Breast cancer is the most common cancer diagnosed among American women. One in eight women will develop breast cancer in her lifetime.

The American Cancer Society’s screening guidelines state:

  • Women between age 40 and 44 have the option to start screening with a mammogram every year.
  • Women age 45 to 54 should get mammograms every year.
  • Women age 55 and older can switch to a mammogram every other year, or they can choose to continue yearly mammograms. Screening should continue as long as a woman is in good health and is expected to live at least 10 more years.
  • Women who are at high risk for breast cancer should get a breast MRI and a mammogram every year, typically starting at age 30. This includes women who have a personal or family history of breast cancer, or a genetic mutation known to increase risk of the disease.
  • All women should understand what to expect when getting a mammogram for breast cancer screening – what the test can and cannot do.

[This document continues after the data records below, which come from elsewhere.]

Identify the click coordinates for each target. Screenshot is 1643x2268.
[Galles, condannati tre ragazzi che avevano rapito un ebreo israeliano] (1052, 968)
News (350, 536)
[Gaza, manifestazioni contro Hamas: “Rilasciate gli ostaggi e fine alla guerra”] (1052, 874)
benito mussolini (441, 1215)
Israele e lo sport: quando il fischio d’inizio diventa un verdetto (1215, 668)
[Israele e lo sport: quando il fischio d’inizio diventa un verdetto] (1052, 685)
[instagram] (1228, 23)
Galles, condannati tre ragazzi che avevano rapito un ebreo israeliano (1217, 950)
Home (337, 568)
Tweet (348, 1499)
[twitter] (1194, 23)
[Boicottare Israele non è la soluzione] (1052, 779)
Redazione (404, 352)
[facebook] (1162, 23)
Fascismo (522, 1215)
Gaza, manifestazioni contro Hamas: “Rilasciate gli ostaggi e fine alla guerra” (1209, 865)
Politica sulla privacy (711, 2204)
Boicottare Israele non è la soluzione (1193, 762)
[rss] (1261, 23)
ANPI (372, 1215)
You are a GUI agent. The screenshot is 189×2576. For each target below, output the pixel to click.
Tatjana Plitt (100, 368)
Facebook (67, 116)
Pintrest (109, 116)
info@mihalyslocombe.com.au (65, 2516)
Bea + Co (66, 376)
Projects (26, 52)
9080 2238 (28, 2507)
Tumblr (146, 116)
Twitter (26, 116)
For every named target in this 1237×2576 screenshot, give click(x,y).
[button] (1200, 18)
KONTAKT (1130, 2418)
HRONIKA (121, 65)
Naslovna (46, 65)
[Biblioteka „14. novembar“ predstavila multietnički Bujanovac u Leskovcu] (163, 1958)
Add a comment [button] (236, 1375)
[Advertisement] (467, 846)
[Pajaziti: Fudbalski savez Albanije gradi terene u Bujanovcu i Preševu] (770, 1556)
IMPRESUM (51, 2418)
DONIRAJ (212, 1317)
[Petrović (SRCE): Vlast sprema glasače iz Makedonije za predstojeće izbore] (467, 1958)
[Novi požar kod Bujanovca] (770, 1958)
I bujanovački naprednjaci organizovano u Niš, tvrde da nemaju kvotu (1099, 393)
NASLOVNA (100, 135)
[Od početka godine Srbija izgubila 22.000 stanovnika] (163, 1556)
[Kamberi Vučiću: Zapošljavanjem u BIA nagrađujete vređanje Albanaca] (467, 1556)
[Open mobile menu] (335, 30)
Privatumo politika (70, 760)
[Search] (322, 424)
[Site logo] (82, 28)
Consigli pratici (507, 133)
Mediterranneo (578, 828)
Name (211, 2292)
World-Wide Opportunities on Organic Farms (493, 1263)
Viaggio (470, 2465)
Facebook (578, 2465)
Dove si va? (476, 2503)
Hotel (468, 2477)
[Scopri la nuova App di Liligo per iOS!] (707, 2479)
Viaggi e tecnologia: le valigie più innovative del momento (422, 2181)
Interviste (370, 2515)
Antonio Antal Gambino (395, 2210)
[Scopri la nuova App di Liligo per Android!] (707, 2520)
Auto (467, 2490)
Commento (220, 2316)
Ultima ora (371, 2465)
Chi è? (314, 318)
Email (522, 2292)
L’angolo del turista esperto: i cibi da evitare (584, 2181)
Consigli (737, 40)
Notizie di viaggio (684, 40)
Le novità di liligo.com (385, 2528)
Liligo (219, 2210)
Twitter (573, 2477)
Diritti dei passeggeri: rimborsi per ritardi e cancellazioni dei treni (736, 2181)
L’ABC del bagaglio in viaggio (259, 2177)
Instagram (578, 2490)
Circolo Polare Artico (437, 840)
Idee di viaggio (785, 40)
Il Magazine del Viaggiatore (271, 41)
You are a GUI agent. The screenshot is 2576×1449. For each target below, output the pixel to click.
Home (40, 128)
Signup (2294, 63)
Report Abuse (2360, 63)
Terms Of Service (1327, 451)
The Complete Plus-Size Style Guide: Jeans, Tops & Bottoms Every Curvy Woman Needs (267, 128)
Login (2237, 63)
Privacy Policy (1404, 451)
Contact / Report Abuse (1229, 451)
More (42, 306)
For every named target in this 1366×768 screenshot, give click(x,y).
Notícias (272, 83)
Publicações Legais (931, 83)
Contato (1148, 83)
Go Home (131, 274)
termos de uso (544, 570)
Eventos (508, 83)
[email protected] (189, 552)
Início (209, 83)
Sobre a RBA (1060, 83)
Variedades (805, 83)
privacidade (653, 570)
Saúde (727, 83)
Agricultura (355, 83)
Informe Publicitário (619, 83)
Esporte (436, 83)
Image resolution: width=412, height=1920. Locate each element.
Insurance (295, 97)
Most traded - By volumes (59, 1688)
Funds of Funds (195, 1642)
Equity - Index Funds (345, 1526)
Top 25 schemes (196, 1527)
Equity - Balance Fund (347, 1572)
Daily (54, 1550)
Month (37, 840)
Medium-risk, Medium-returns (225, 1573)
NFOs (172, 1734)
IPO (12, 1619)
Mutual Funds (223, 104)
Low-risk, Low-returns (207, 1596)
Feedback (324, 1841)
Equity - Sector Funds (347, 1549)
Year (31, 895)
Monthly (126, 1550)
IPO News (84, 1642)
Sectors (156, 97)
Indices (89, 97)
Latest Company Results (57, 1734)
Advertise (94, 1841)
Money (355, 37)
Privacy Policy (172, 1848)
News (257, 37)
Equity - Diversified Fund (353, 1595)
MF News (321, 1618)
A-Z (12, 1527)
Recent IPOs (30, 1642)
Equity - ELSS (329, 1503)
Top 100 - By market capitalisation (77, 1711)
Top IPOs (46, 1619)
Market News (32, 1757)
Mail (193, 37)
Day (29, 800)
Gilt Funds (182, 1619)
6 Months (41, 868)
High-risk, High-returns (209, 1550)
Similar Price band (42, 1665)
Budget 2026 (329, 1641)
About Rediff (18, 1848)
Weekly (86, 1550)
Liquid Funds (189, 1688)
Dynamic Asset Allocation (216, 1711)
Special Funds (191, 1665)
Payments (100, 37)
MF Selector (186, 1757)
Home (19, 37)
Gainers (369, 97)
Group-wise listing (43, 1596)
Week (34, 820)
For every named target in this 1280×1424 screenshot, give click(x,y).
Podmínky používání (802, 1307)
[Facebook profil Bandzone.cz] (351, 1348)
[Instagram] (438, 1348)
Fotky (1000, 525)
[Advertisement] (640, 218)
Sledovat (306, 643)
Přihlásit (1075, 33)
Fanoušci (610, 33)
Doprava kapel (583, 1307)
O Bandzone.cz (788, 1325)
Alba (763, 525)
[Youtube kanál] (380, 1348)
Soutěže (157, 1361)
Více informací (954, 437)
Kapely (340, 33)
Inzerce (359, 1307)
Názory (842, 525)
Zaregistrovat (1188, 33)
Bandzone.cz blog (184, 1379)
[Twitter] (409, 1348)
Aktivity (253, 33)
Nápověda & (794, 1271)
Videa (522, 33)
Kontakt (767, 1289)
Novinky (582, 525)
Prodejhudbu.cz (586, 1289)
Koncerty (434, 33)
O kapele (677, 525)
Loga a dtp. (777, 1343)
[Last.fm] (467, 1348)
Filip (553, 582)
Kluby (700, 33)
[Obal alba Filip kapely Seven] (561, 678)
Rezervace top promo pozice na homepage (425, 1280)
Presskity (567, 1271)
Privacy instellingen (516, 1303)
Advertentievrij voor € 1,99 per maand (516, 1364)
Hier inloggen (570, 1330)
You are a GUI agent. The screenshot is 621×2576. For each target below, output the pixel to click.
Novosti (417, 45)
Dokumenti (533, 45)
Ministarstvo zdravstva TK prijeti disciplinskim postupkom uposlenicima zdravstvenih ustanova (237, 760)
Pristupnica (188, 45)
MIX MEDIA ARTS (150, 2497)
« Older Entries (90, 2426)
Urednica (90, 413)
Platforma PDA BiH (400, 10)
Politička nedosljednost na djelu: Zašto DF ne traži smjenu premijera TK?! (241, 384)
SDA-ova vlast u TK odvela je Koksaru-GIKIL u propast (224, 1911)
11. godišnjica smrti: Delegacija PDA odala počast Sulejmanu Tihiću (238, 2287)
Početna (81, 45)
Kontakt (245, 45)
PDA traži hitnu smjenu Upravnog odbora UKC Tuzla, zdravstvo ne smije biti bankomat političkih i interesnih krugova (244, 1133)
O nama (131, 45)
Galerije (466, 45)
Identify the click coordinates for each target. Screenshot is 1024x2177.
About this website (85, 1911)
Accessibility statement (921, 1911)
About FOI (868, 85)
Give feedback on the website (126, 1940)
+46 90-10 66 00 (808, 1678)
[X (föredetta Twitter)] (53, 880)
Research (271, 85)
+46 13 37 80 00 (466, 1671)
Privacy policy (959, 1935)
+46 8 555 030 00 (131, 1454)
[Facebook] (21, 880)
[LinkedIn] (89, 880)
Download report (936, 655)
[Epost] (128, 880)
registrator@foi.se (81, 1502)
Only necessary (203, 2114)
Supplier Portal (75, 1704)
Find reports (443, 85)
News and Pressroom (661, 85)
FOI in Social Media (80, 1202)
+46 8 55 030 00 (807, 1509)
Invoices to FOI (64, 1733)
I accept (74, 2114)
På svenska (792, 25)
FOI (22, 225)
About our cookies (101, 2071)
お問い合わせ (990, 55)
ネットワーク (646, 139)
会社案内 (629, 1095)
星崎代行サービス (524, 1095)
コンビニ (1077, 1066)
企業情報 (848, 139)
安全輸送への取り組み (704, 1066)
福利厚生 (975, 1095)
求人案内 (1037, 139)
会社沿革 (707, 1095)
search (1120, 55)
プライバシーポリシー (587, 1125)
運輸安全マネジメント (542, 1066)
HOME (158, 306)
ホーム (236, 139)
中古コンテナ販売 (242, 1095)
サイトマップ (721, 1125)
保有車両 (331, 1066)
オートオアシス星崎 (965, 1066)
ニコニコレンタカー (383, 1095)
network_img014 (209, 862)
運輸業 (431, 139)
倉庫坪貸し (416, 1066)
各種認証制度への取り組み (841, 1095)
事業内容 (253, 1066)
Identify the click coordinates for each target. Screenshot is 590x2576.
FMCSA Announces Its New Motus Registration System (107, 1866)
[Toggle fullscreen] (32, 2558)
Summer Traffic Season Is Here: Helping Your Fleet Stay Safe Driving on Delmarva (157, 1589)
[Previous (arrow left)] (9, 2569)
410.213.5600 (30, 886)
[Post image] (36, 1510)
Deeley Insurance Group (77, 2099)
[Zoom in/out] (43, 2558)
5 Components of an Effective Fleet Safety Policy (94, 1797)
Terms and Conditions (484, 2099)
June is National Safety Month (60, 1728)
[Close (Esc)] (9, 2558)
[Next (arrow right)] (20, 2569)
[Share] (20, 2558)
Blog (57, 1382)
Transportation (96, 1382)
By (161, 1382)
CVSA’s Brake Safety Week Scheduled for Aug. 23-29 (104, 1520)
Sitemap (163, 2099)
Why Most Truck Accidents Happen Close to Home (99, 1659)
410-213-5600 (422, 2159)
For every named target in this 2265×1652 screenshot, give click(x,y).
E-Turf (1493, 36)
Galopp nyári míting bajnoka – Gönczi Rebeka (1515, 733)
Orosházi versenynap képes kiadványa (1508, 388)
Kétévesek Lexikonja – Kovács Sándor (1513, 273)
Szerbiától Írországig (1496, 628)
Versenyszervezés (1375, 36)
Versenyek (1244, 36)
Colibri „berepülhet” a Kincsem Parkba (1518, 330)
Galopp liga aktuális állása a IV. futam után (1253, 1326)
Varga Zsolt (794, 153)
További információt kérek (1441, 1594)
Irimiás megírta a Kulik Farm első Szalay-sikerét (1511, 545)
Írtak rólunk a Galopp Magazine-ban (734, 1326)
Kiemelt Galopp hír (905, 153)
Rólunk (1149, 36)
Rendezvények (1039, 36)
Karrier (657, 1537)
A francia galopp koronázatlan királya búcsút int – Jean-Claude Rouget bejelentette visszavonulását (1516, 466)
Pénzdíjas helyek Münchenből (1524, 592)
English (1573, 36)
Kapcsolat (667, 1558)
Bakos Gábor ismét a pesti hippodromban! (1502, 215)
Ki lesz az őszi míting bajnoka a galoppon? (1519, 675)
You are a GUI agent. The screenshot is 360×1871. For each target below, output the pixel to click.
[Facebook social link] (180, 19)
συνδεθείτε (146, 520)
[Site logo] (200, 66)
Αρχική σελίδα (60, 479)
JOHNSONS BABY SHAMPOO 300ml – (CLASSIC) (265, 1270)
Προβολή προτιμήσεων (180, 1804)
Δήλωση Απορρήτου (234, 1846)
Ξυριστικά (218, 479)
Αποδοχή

Clinical breast exams are not recommended for breast cancer screening among average-risk women at any age.

Screening tests for breast cancer include the following:

Mammograms
Mammograms, which use low-dose X-rays, are the best way to screen for breast cancer. Women who have regular mammograms are more likely to have breast cancer found early and are less likely to need aggressive treatment like surgery to remove the breast (mastectomy) and chemotherapy.

Clinical breast exam and breast self-exam
Research has not shown a clear benefit of regular breast exams done by a health professional (clinical breast exams) or by women themselves (breast self-exams) for those at average risk of breast cancer. Women should be familiar with how their breasts normally look and feel and should report any changes to a healthcare provider immediately.